Singapore, China to launch free-trade talks in November
Asian Economic News, May 17, 2004
SINGAPORE, May 15 Kyodo
China and Singapore will launch negotiations for a free-trade pact in November, and will go ahead with the plan even if an ASEAN-China free-trade deal currently under negotiation stalls, Singapore media reported Saturday, quoting Singapore Deputy Prime Minister Lee Hsien Loong.
Lee, who is in China on a five-day visit, told Singaporean journalists after an hourlong meeting Friday with Chinese Premier Wen Jiabao that bilateral free-trade talks will begin during a summit between the Association of Southeast Asian Nations and its three East Asian partners China, Japan and South Korea, which has been slated for November in the Laotian capital Vientiane.

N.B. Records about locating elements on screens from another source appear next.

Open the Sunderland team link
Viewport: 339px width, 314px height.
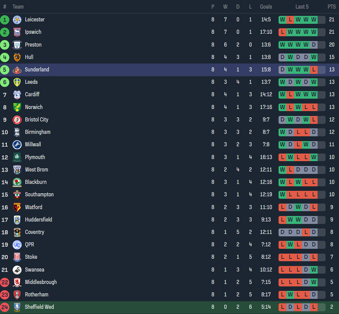[x=37, y=69]
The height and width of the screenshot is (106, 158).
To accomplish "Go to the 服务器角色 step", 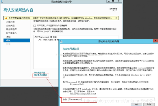I will [x=11, y=33].
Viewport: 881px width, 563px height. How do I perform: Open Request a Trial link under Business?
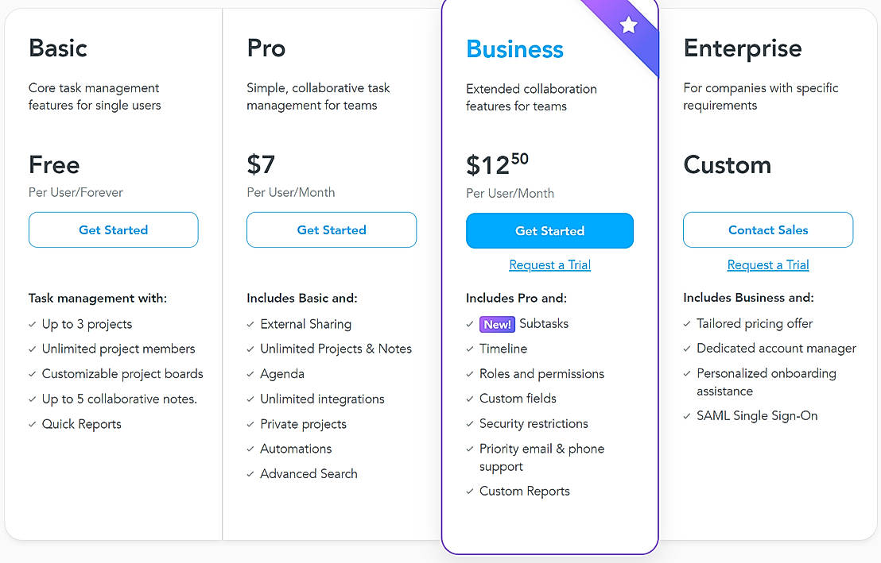(x=549, y=265)
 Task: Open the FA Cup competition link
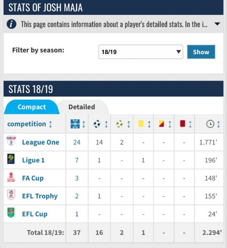pyautogui.click(x=33, y=178)
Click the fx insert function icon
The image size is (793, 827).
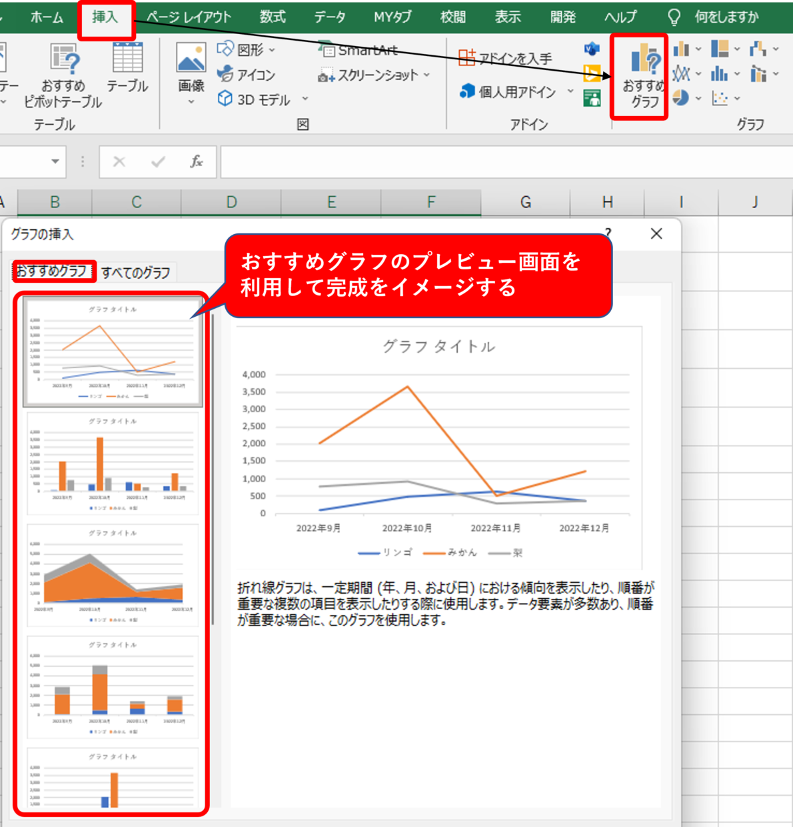tap(196, 161)
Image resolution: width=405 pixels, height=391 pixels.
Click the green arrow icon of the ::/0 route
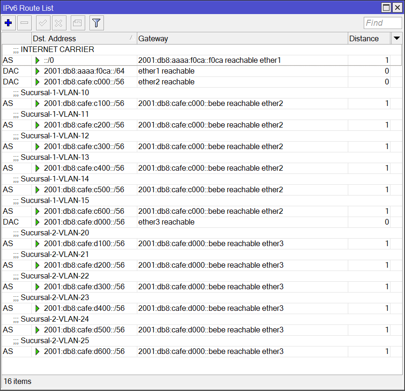pyautogui.click(x=38, y=60)
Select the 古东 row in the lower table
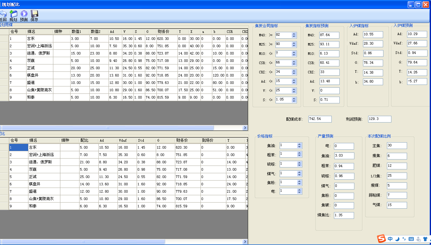Image resolution: width=431 pixels, height=245 pixels. 33,147
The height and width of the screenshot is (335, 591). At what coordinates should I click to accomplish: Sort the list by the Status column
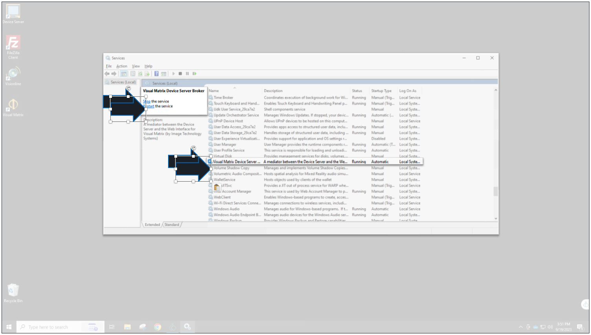point(357,91)
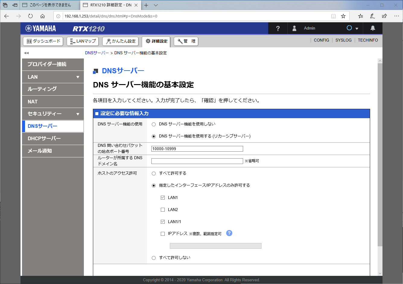
Task: Enable the LAN2 checkbox
Action: pos(163,210)
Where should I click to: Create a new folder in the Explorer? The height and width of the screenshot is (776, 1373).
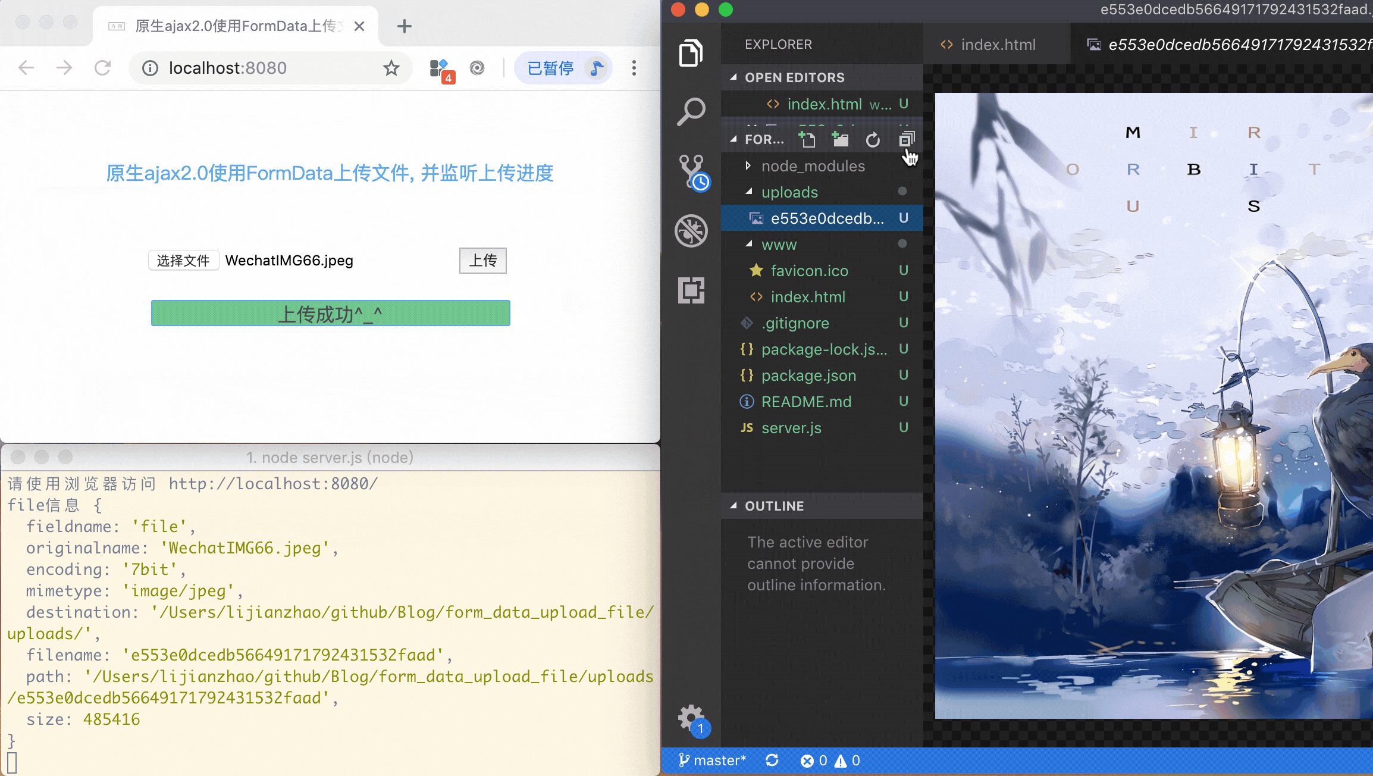point(840,139)
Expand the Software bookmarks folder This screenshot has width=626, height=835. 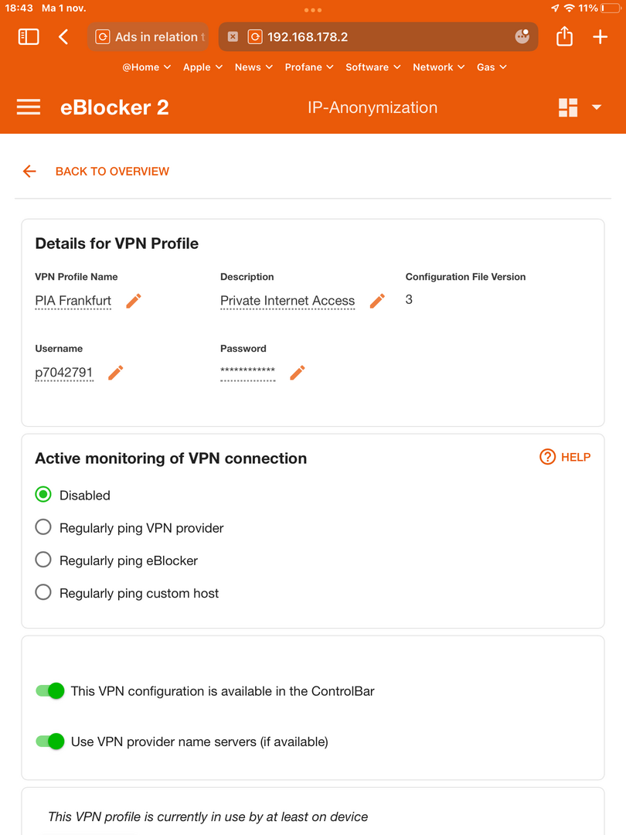click(373, 67)
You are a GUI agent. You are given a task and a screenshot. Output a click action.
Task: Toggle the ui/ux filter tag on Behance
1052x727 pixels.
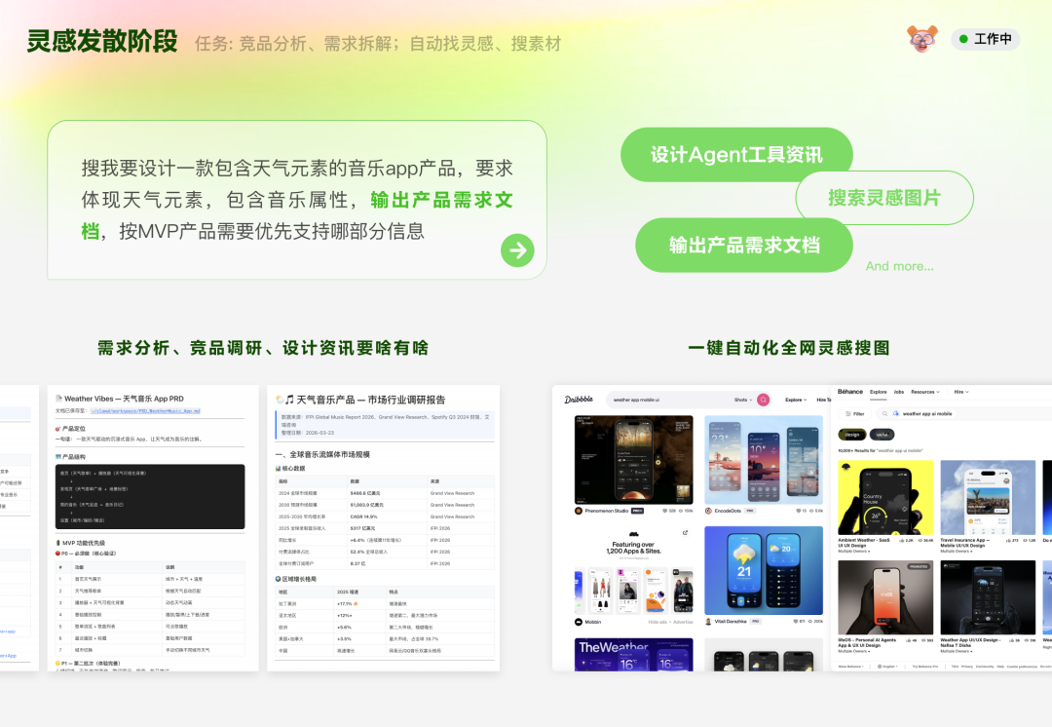coord(882,434)
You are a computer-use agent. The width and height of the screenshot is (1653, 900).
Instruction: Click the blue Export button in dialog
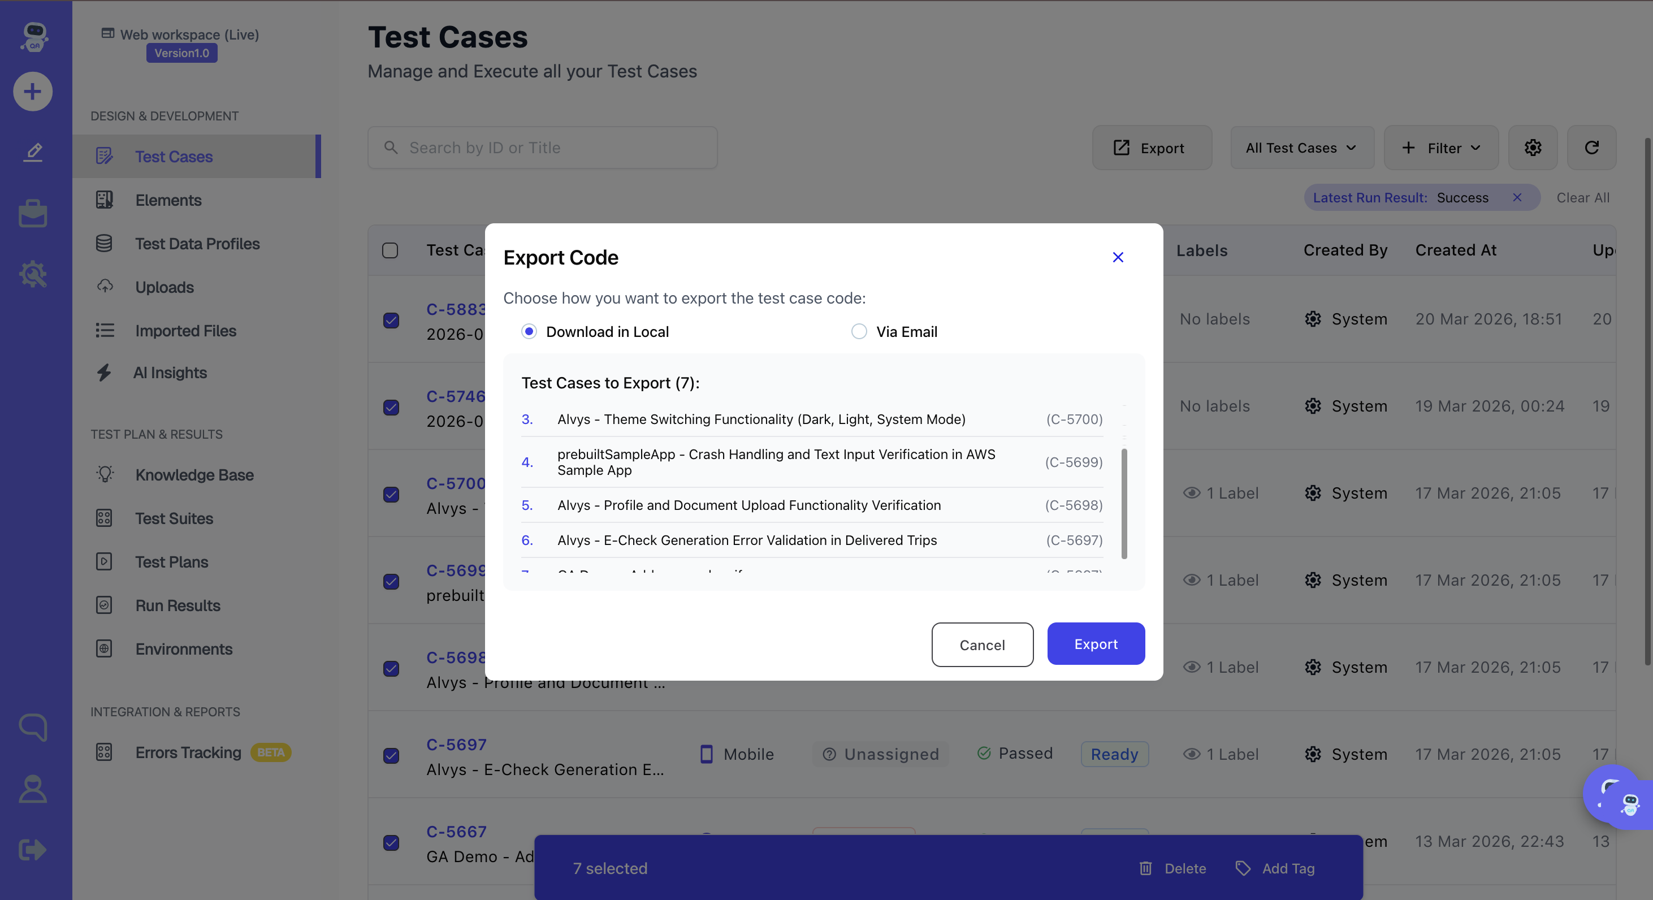[1095, 643]
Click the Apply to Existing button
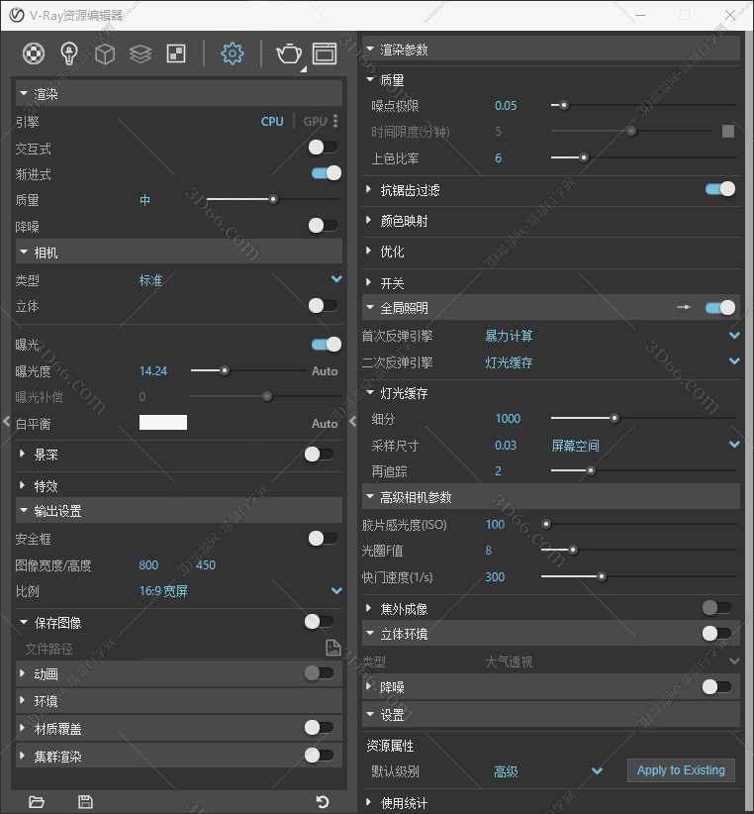The image size is (754, 814). (x=681, y=770)
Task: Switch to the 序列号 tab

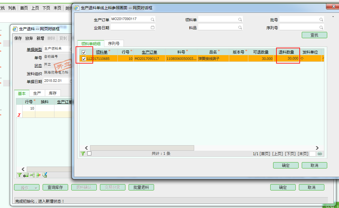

When Singapore first revealed the plan for a free-trade pact with China last November, it said the two countries will begin the trade talks only after ASEAN and China have wrapped up their negotiations for a free-trade deal, possibly sometime in the middle of this year.
They have apparently shifted their stance. Lee said Singapore and China will launch their bilateral talks regardless of the progress in the ASEAN-China talks.
''Whatever happens to the ASEAN-China FTA, we are going to launch the Singapore-China negotiations in November,'' he was quoted as saying.
But he was optimistic that the ASEAN-China deal is progressing smoothly and likely to be completed in the next few weeks.
As for the proposed China-Singapore free-trade pact, Lee said he thinks it will be smooth sailing due to the lack of difficult issues such as agriculture.
Singapore's trade with China last year jumped 31 percent to S$36.9 billion ($21.4 billion), making it Singapore's fifth-largest trading partner after Malaysia, the United States, the European Union and Japan.
With a cumulative contractual investment value of $44.7 billion as of 2003, Singapore is China's seventh-largest investor.
The number of Chinese firms in Singapore has swelled from 509 in 1999 to 1,161 in 2003.
Singapore has already forged free-trade deals with Japan, the United States, Australia, New Zealand and the European Free Trade Association. It is conducting talks with Bahrain, Canada, Egypt, India, Jordan, Mexico, Panama, South Korea and Sri Lanka, plus a trilateral free-trade deal between Singapore, New Zealand and Chile.